Requirement. Every entry here should be copied exactly.

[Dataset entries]
——

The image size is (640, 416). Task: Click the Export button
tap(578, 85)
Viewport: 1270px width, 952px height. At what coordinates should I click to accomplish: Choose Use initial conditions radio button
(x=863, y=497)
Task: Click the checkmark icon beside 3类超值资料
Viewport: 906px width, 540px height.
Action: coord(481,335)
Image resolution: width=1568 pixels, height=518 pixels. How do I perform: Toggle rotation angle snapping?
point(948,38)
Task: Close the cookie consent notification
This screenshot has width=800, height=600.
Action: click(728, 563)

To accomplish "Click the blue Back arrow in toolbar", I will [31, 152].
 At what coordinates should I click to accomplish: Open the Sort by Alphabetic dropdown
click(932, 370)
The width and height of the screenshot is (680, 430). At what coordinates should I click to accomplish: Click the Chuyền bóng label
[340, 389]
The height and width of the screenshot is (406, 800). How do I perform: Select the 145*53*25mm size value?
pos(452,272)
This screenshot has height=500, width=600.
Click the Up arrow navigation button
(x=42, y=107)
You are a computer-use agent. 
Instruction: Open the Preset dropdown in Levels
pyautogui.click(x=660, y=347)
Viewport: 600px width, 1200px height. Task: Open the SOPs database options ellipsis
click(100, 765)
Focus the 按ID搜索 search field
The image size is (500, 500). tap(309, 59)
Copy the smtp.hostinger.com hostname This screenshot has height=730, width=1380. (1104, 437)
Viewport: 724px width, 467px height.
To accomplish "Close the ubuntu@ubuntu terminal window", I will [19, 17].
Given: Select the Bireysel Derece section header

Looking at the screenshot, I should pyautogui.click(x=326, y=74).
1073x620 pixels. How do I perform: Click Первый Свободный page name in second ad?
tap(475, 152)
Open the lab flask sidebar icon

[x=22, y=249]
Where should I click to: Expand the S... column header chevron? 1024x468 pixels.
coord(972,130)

——

Solution for this problem.
The image size is (640, 416). Task: Click the Export button
tap(578, 85)
Viewport: 1270px width, 952px height. At what coordinates should I click to accomplish: Choose Use initial conditions radio button
(x=863, y=497)
Task: Click the checkmark icon beside 3类超值资料
Viewport: 906px width, 540px height.
Action: coord(481,335)
Image resolution: width=1568 pixels, height=518 pixels. How do I perform: Toggle rotation angle snapping?
point(948,38)
Task: Close the cookie consent notification
This screenshot has width=800, height=600.
Action: click(728, 563)

To accomplish "Click the blue Back arrow in toolbar", I will [31, 152].
 At what coordinates should I click to accomplish: Open the Sort by Alphabetic dropdown
click(932, 370)
The width and height of the screenshot is (680, 430). At what coordinates should I click to accomplish: Click the Chuyền bóng label
[340, 389]
The height and width of the screenshot is (406, 800). How do I perform: Select the 145*53*25mm size value?
pos(452,272)
This screenshot has height=500, width=600.
Click the Up arrow navigation button
(x=42, y=107)
You are a computer-use agent. 
Instruction: Open the Preset dropdown in Levels
pyautogui.click(x=660, y=347)
Viewport: 600px width, 1200px height. Task: Open the SOPs database options ellipsis
click(100, 765)
Focus the 按ID搜索 search field
The image size is (500, 500). tap(309, 59)
Copy the smtp.hostinger.com hostname This screenshot has height=730, width=1380. (1104, 437)
Viewport: 724px width, 467px height.
To accomplish "Close the ubuntu@ubuntu terminal window", I will [19, 17].
Given: Select the Bireysel Derece section header

Looking at the screenshot, I should pyautogui.click(x=326, y=74).
1073x620 pixels. How do I perform: Click Первый Свободный page name in second ad?
tap(475, 152)
Open the lab flask sidebar icon

[x=22, y=249]
Where should I click to: Expand the S... column header chevron? 1024x468 pixels.
coord(972,130)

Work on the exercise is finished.